別に前世でも、そういう機会はあったが、これは――
『その人たちは、神聖娼婦たちです、勇者さま。いえ。いずれこの世界の王になるお方』
バスタブの隣の大きなベッドの、さらに向こう――
シルクのカーテンから、同じ言語を話す女性が出てくる。
◇
同時刻――
「ララ、大丈夫か?」
「はイ……」
早苗とララは、地下牢で両手を鎖で繋がれていた。
ただ激痛と寒さに耐え、時間が過ぎるのを待つ。
そこには、惨めな気持ち、後悔、そして恐怖しかなかった。
「大丈夫だ。僕は絶対に死なない。絶対に……」
「うぐっ……さ、早苗さま。ごめン。わたしが、王国に来るのを止めていれバ……」
「……いや、君のせいじゃない」
むしろ、と続ける。
「……僕についてきたから、君もこうなった。ごめん」
ララは、ぶんぶんと頭を横に振っている。
(……一旦、落ち着こう。

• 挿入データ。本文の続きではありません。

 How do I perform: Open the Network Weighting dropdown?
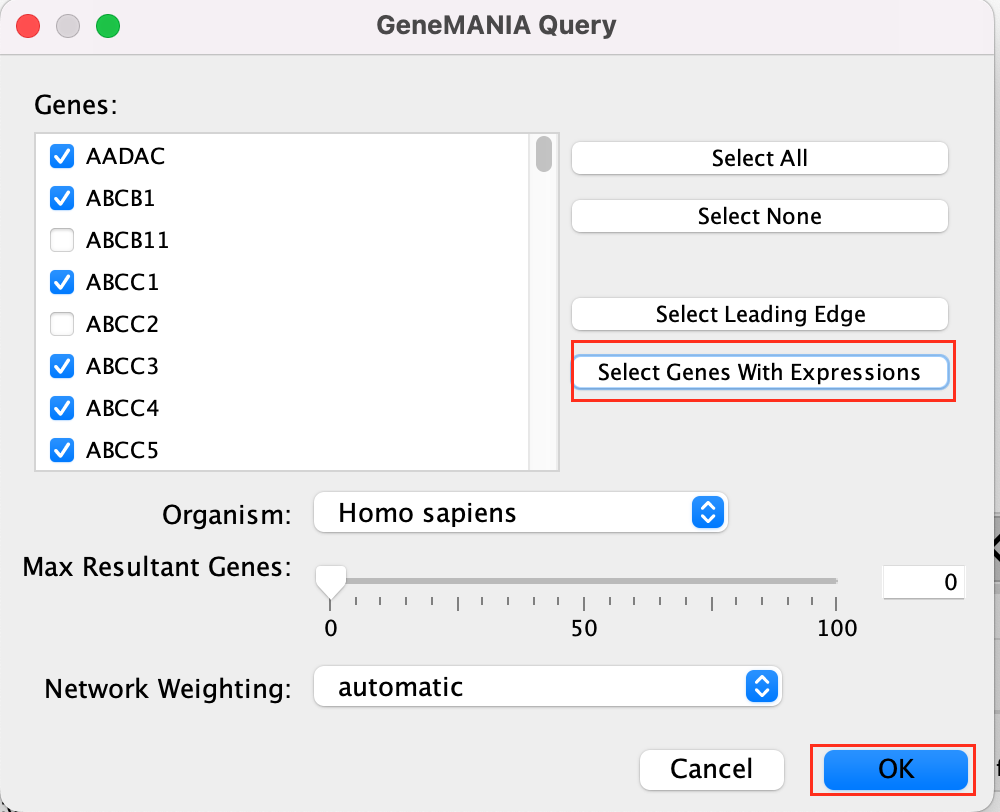point(546,687)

ララの症状は)
呼びかけに反応あり。意識状態はOK。
出血が多かっただけで、頭蓋内のダメージ(神経症状)はないだろう。
(僕の手は……)
大丈夫だ。Ⅰ度熱傷で済みそう。
心菜がすぐに助けてくれたおかげだ。
改めて牢内を見渡す。
(……臭くて寒い。湿っていて、虫がそこら中に湧いている)
かなり不衛生だ。
小窓から漏れる光だけが牢を照らす。
換気はほぼされていない。
「だ、大丈夫、早苗さま! わたしの命に代えても、あなたをここから出ス!」
ララが、強引に鎖を引き抜こうとする。
すごい力だ。たぶん男の僕以上。しかし――
「やめよう。手首が真っ赤だ」
「でも、早苗さまは……この世界の王に、なる人だヨ……」
「……王か」
3日後には史上最悪の方法で、公開処刑にされる。
だが、死ぬわけにはいかない。かならず前世に近い文明を作り、生き残る……
なら、国民というマンパワーは、ぜひ欲しい。
「……王って、領土や国民の当てが?」
「わたしの故郷は亜人の島。獣人たちには、まだ王がいない」
「……西の島か」
地図を思い出す。
「早苗さまなら、獣人、エルフ、ドワーフたちを統一する、王になれル」
早苗は、珍しく目を大きく見開き、ララを見た。
「だから、どんなに希望がなくても、早苗さまをここから出したイ……」
「ララ……」
帝国でも王国でもない、第三の国をつくる。
エアルドネルの王に――
この日、すべての転生者たちの運命が、大きく変わろうとしていた。